Airen Farreira. O prodígio que se tornara mestre aos vinte anos. Mas Halifa nunca havia pensado nele como alguém com talento para o elementalismo e não deu muita importância.
— Airen Farreira — disse Gorha.
— Sim.
— Você é o próximo. Está preparado?
— Estou preparado.
Halifa percebeu o tom de excitação na voz de Gorha, mesmo que este tentasse escondê-lo. Gorha tinha um olhar semelhante ao que Halifa lançara para Judith. Não, talvez até mais intenso…
Enquanto Halifa refletia, Airen caminhou até a urna. Diferente de Judith, ele avançou de forma mais lenta, mas carregando um peso perceptível. Parou por um momento, como se algo o tivesse impedido. Então, fechou os olhos, parecendo contemplar algo. Não ficou assim por muito tempo. Após um breve aceno de cabeça, abriu os olhos. Foi um instante breve, mas Halifa sentiu algo quente e sólido irradiar dele. No entanto, logo se distraiu com algo ainda mais impressionante acontecendo diante de seus olhos.

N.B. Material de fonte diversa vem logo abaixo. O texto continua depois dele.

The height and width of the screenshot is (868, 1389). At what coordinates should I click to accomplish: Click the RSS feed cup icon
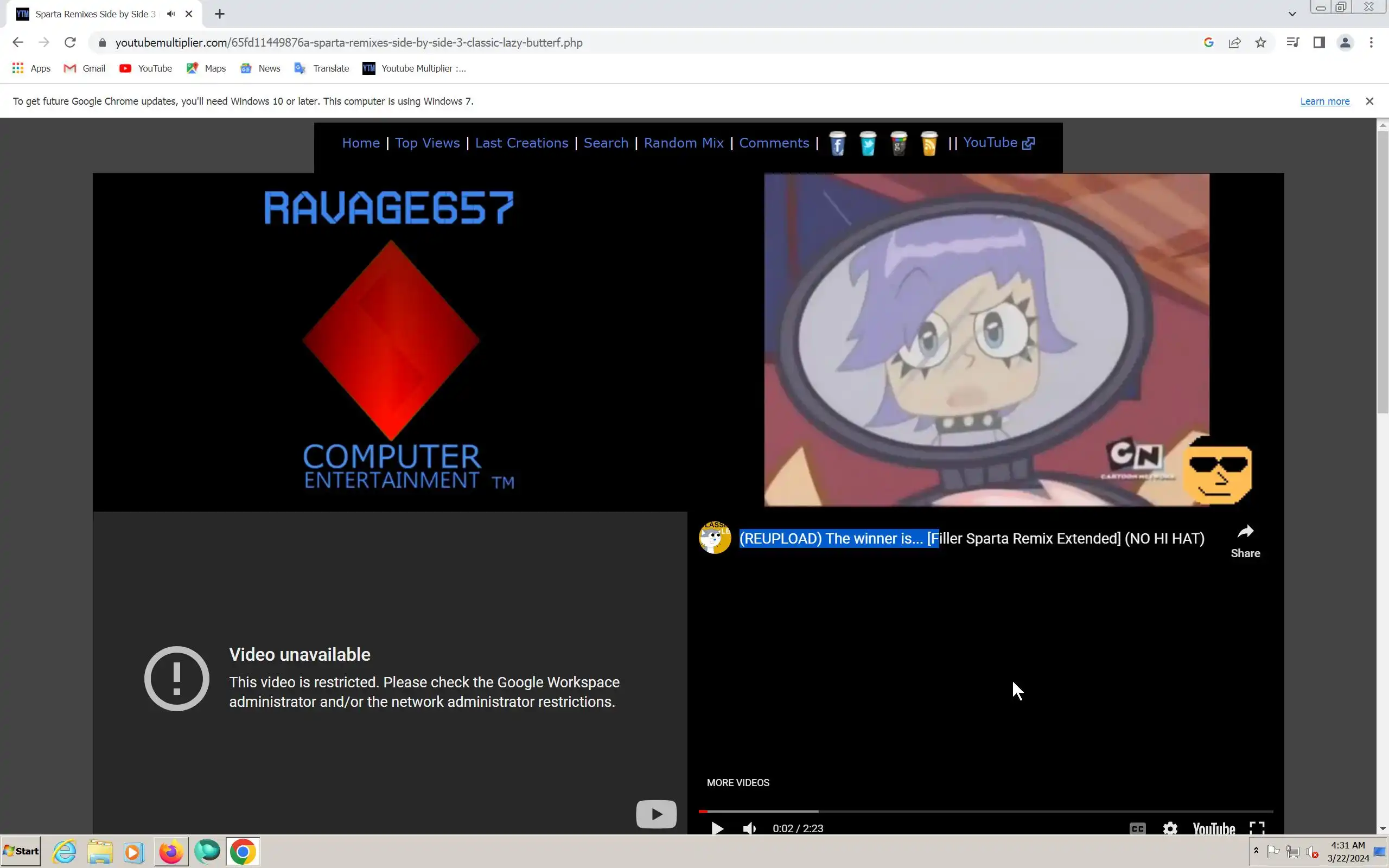click(x=929, y=144)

Diferente de Judith, a energia espalhou-se pelo chão em forma de fogo. Em seguida, uma gigantesca estaca de ferro começou a surgir lentamente. Então, com o calor crescente, ela se transformou em chamas, brilhando com uma luz vermelha radiante.
Não, não era vermelha. Era dourada. Uma gigantesca espada radiante que fazia todos os orcs presentes, incluindo Halifa, engolirem seco diante da visão.